**AIM OF THE TASK**
The response must match the data below exactly, line for line.

**DATA TO PROCESS**
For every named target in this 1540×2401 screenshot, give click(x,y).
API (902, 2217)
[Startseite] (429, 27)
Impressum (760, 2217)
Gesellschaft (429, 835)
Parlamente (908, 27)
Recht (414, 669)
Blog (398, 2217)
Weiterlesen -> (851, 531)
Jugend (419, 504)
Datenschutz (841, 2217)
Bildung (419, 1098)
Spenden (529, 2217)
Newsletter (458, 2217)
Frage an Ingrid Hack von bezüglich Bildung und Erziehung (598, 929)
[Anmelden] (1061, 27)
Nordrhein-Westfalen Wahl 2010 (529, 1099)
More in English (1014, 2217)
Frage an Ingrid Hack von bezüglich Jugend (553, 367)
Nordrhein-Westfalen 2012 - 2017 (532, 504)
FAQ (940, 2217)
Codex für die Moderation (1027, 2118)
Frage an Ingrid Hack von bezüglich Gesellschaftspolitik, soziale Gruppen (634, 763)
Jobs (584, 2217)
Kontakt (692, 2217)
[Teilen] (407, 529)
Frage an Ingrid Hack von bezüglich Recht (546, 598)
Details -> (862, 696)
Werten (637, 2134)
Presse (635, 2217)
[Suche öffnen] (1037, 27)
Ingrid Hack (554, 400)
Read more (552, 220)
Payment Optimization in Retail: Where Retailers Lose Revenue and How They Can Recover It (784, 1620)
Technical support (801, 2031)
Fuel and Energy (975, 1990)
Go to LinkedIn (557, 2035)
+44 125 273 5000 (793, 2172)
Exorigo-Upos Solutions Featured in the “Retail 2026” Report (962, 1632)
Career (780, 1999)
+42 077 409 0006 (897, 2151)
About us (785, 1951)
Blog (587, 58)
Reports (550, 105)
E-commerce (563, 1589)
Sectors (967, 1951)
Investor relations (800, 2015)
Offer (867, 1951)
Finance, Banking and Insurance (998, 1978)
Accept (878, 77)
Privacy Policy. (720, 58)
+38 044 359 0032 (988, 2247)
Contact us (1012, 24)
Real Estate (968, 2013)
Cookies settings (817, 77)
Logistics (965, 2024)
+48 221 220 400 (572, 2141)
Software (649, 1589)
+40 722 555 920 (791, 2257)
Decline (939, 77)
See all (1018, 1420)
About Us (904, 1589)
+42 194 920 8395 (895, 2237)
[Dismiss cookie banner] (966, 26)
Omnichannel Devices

**TASK RESULT**
For every named target in this 1540×2401 screenshot, give click(x,y).
API (902, 2217)
[Startseite] (429, 27)
Impressum (760, 2217)
Gesellschaft (429, 835)
Parlamente (908, 27)
Recht (414, 669)
Blog (398, 2217)
Weiterlesen -> (851, 531)
Jugend (419, 504)
Datenschutz (841, 2217)
Bildung (419, 1098)
Spenden (529, 2217)
Newsletter (458, 2217)
Frage an Ingrid Hack von bezüglich Bildung und Erziehung (598, 929)
[Anmelden] (1061, 27)
Nordrhein-Westfalen Wahl 2010 (529, 1099)
More in English (1014, 2217)
Frage an Ingrid Hack von bezüglich Jugend (553, 367)
Nordrhein-Westfalen 2012 - 2017 (532, 504)
FAQ (940, 2217)
Codex für die Moderation (1027, 2118)
Frage an Ingrid Hack von bezüglich Gesellschaftspolitik, soziale Gruppen (634, 763)
Jobs (584, 2217)
Kontakt (692, 2217)
[Teilen] (407, 529)
Frage an Ingrid Hack von bezüglich Recht (546, 598)
Details -> (862, 696)
Werten (637, 2134)
Presse (635, 2217)
[Suche öffnen] (1037, 27)
Ingrid Hack (554, 400)
Read more (552, 220)
Payment Optimization in Retail: Where Retailers Lose Revenue and How They Can Recover It (784, 1620)
Technical support (801, 2031)
Fuel and Energy (975, 1990)
Go to LinkedIn (557, 2035)
+44 125 273 5000 (793, 2172)
Exorigo-Upos Solutions Featured in the “Retail 2026” Report (962, 1632)
Career (780, 1999)
+42 077 409 0006 (897, 2151)
About us (785, 1951)
Blog (587, 58)
Reports (550, 105)
E-commerce (563, 1589)
Sectors (967, 1951)
Investor relations (800, 2015)
Offer (867, 1951)
Finance, Banking and Insurance (998, 1978)
Accept (878, 77)
Privacy Policy. (720, 58)
+38 044 359 0032 (988, 2247)
Contact us (1012, 24)
Real Estate (968, 2013)
Cookies settings (817, 77)
Logistics (965, 2024)
+48 221 220 400 (572, 2141)
Software (649, 1589)
+40 722 555 920 (791, 2257)
Decline (939, 77)
See all (1018, 1420)
About Us (904, 1589)
+42 194 920 8395 (895, 2237)
[Dismiss cookie banner] (966, 26)
Omnichannel Devices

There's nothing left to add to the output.